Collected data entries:
═══

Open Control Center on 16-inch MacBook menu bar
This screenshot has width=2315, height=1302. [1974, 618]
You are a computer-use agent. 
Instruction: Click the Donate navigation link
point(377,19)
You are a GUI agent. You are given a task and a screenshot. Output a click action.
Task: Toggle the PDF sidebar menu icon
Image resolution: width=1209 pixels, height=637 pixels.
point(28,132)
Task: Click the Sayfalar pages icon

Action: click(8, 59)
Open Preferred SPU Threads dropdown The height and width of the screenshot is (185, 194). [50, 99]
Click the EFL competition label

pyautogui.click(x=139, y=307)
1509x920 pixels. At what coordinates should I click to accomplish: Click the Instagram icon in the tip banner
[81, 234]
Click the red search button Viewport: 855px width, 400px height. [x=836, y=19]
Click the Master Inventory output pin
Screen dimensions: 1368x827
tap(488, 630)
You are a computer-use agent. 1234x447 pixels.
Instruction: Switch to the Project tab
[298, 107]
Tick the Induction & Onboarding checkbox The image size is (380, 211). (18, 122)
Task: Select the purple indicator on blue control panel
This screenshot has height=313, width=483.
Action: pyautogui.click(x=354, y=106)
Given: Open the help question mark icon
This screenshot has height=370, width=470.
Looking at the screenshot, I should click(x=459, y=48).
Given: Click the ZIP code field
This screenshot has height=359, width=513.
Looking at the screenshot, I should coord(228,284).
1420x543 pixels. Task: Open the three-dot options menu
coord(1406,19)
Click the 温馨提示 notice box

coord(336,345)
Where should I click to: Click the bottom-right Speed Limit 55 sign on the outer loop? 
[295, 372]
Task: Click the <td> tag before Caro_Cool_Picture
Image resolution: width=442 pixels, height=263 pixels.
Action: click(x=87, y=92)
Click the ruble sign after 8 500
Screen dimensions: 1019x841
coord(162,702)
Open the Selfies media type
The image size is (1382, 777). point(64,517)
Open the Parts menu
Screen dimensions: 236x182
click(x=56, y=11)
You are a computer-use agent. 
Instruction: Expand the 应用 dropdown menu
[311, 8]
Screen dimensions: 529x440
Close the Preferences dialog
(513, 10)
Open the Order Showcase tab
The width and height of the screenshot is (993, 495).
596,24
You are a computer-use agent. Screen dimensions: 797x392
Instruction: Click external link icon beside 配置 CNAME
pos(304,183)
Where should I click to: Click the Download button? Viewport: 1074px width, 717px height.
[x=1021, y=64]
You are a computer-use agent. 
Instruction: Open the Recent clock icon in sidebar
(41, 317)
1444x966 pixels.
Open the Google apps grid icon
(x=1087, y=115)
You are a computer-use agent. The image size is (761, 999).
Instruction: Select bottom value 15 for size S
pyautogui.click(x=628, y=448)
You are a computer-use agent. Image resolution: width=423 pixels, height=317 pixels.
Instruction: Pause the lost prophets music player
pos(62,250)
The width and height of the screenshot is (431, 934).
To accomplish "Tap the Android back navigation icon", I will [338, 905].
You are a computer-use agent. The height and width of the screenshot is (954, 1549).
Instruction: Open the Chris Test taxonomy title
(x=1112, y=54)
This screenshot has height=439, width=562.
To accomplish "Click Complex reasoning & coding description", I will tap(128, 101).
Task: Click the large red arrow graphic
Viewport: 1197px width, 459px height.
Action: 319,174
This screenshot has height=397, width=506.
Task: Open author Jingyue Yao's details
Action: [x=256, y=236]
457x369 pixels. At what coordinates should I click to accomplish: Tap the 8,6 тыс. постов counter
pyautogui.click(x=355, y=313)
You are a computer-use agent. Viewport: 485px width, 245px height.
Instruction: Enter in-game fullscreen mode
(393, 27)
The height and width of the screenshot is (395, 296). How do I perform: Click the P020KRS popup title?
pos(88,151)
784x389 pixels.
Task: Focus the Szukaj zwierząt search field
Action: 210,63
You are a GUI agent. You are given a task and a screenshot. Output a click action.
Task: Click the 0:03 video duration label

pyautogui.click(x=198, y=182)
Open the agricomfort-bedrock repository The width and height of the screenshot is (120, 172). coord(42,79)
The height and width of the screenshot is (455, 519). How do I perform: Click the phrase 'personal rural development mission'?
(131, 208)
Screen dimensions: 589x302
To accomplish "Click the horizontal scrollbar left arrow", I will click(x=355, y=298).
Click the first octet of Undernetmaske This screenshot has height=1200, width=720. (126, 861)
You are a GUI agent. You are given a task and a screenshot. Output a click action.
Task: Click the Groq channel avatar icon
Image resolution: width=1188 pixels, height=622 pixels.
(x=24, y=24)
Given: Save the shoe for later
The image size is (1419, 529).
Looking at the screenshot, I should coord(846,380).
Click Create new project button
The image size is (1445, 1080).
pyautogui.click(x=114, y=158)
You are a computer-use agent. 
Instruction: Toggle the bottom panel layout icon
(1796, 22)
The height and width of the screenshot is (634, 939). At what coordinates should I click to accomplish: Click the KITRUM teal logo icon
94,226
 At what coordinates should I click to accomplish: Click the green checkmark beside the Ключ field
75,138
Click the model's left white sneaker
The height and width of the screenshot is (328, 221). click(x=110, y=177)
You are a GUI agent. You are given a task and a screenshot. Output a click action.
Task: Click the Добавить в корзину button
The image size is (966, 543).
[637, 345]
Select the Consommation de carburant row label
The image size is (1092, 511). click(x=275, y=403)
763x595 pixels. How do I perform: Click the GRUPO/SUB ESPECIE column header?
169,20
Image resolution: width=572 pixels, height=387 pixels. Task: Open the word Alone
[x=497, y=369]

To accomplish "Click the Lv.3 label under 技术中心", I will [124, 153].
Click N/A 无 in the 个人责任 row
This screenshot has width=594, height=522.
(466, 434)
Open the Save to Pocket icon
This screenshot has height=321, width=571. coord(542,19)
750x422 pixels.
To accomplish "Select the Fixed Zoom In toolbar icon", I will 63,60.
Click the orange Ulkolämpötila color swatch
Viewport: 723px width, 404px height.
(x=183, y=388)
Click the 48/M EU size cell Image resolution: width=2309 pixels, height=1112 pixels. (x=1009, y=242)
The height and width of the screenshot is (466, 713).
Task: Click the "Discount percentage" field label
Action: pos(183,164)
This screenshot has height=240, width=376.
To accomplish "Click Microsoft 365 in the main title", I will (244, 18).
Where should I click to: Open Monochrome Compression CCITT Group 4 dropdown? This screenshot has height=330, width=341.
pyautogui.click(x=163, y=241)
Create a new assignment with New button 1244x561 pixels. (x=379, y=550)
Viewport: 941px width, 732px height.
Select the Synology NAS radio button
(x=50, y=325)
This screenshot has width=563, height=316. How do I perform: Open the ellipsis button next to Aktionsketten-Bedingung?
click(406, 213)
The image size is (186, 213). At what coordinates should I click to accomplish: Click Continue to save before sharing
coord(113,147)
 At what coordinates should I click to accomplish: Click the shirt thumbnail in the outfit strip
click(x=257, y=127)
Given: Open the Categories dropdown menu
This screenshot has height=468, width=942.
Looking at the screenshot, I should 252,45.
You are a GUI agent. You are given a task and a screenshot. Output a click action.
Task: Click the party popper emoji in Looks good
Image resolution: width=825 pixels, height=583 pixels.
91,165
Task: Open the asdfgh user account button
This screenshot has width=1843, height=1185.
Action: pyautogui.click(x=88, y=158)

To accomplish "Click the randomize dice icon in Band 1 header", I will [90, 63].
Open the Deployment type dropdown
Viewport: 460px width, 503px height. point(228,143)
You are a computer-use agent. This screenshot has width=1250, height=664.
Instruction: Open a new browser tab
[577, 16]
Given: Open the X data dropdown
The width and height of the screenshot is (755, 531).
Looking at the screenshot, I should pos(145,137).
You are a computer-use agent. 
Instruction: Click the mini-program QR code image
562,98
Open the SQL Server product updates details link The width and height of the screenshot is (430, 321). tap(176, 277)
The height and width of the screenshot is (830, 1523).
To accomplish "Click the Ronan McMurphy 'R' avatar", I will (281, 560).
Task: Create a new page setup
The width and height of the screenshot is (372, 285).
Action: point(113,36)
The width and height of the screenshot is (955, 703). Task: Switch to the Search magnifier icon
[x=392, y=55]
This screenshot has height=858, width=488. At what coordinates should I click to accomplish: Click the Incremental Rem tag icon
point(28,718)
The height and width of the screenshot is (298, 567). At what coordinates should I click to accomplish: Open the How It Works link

═══

» Required work: Reproduce the items above word for word, starting with the first line and going on through the line that contains "Tick the Induction".

» Exercise output:
Open Control Center on 16-inch MacBook menu bar
This screenshot has width=2315, height=1302. [1974, 618]
You are a computer-use agent. 
Instruction: Click the Donate navigation link
point(377,19)
You are a GUI agent. You are given a task and a screenshot. Output a click action.
Task: Toggle the PDF sidebar menu icon
Image resolution: width=1209 pixels, height=637 pixels.
point(28,132)
Task: Click the Sayfalar pages icon

Action: click(8, 59)
Open Preferred SPU Threads dropdown The height and width of the screenshot is (185, 194). [50, 99]
Click the EFL competition label

pyautogui.click(x=139, y=307)
1509x920 pixels. At what coordinates should I click to accomplish: Click the Instagram icon in the tip banner
[81, 234]
Click the red search button Viewport: 855px width, 400px height. [x=836, y=19]
Click the Master Inventory output pin
Screen dimensions: 1368x827
tap(488, 630)
You are a computer-use agent. 1234x447 pixels.
Instruction: Switch to the Project tab
[298, 107]
Tick the Induction & Onboarding checkbox The image size is (380, 211). (18, 122)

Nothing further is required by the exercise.